Ciò rende l'identificazione dei social bot molto più difficile. Ma oggi, Emilio Ferrara e compagni dell'Università dell'Indiana a Bloomington, affermano di aver sviluppato un modo per individuare sofisticati social bot e distinguerli dai normali utenti umani.



La tecnica è relativamente semplice. Iniziano raccogliendo una serie di social bot dal gruppo originale uscito nel 2011. Hanno scelto 15.000 di questi e raccolto i loro 200 tweet più recenti e i 100 tweet più recenti che li menzionano. Ciò ha prodotto un set di dati di circa 2,6 milioni di tweet. Il team ha quindi raccolto un set di dati simile per 16.000 utenti umani composto da oltre 3 milioni di tweet.

Infine, i ricercatori hanno creato un algoritmo chiamato Bot o no ? per estrarre questi dati alla ricerca di differenze significative tra le proprietà degli utenti umani e i social bot. L'algoritmo ha esaminato oltre 1.000 funzionalità associate a questi account, come il numero di tweet e retweet pubblicati da ciascun utente, il numero di risposte, menzioni e retweet ricevuti da ciascuno, la lunghezza del nome utente e persino l'età dell'account.

Si scopre che ci sono differenze significative tra account umani e account bot. I bot tendono a retwittare molto più spesso degli umani e hanno anche nomi utente più lunghi e account più giovani. Al contrario, gli umani ricevono più risposte, menzioni e retweet.



Insieme, questi fattori creano una sorta di impronta digitale che può essere utilizzata per rilevare i bot.
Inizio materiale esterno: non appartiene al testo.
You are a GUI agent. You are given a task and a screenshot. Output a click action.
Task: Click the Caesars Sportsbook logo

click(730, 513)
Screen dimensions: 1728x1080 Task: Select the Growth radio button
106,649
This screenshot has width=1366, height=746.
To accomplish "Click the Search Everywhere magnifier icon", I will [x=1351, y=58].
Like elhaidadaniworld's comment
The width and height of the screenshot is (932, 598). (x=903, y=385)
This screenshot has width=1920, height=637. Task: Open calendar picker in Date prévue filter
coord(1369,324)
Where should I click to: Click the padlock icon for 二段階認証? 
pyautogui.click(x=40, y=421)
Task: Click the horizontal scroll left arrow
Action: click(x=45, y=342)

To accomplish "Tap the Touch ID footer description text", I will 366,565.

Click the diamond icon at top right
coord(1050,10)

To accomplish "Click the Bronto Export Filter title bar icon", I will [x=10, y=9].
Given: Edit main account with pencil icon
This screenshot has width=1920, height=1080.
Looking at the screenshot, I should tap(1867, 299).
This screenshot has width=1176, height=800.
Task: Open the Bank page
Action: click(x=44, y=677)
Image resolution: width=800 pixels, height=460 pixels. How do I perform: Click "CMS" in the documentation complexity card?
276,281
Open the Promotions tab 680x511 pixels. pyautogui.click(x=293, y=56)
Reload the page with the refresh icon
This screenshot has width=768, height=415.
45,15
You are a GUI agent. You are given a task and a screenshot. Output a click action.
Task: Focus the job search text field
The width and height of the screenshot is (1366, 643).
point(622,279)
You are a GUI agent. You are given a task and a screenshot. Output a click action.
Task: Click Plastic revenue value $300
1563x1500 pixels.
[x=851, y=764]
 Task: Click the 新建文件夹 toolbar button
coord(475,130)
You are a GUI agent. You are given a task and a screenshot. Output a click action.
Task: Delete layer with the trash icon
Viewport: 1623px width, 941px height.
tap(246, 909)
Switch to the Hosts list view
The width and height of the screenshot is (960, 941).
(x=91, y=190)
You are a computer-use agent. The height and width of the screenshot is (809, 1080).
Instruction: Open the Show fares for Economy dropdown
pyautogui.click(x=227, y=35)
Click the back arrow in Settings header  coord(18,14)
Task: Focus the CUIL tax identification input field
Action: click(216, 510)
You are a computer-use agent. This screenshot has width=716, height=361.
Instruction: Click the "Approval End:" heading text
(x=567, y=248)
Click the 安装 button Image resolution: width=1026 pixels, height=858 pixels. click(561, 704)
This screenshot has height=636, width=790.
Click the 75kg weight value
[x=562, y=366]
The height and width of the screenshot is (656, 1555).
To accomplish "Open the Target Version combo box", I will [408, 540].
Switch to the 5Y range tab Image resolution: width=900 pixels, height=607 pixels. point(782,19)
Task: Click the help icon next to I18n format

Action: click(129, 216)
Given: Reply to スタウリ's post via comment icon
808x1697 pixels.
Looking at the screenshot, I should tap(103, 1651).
Bot o no? raggiunge una precisione di rilevamento molto promettente, affermano Ferrara e compagni.

Ci sono alcune limitazioni, tuttavia. Innanzitutto, il team ha preso i social bot originariamente identificati nel 2011, quindi è possibile che ora ci siano bot più avanzati che sono meno facili da rilevare.

E ci sono anche casi limite che contengono post sia di umani che di social bot, ad esempio quando gli umani prestano i loro account ai bot o quando gli account sono stati violati dai bot. Rilevare queste anomalie è attualmente impossibile, ammettono Ferrara e co.



Tuttavia, questo è un inizio interessante nel processo di identificazione dei social bot. Ma è un compito che rischia di diventare più difficile con il passare del tempo. Con solo 140 caratteri, Twitter pone vincoli significativi al tipo di comunicazione possibile. È quindi molto più facile per un computer ricreare il comportamento molto limitato che gli umani dimostrano in questo spazio.

Per chi fosse interessato Ferrara e co hanno fatto la loro Bot o no? algoritmo disponibile in questo sito web . Inserisci semplicemente il nome utente dell'utente Twitter e analizzerà le sue caratteristiche e i post più recenti per determinare la probabilità che sia un social bot.

Non funzionava al momento della scrittura, forse vittima di un social bot danneggiato. Ma se ora funziona, provalo e pubblica i tuoi pensieri nella sezione commenti qui sotto.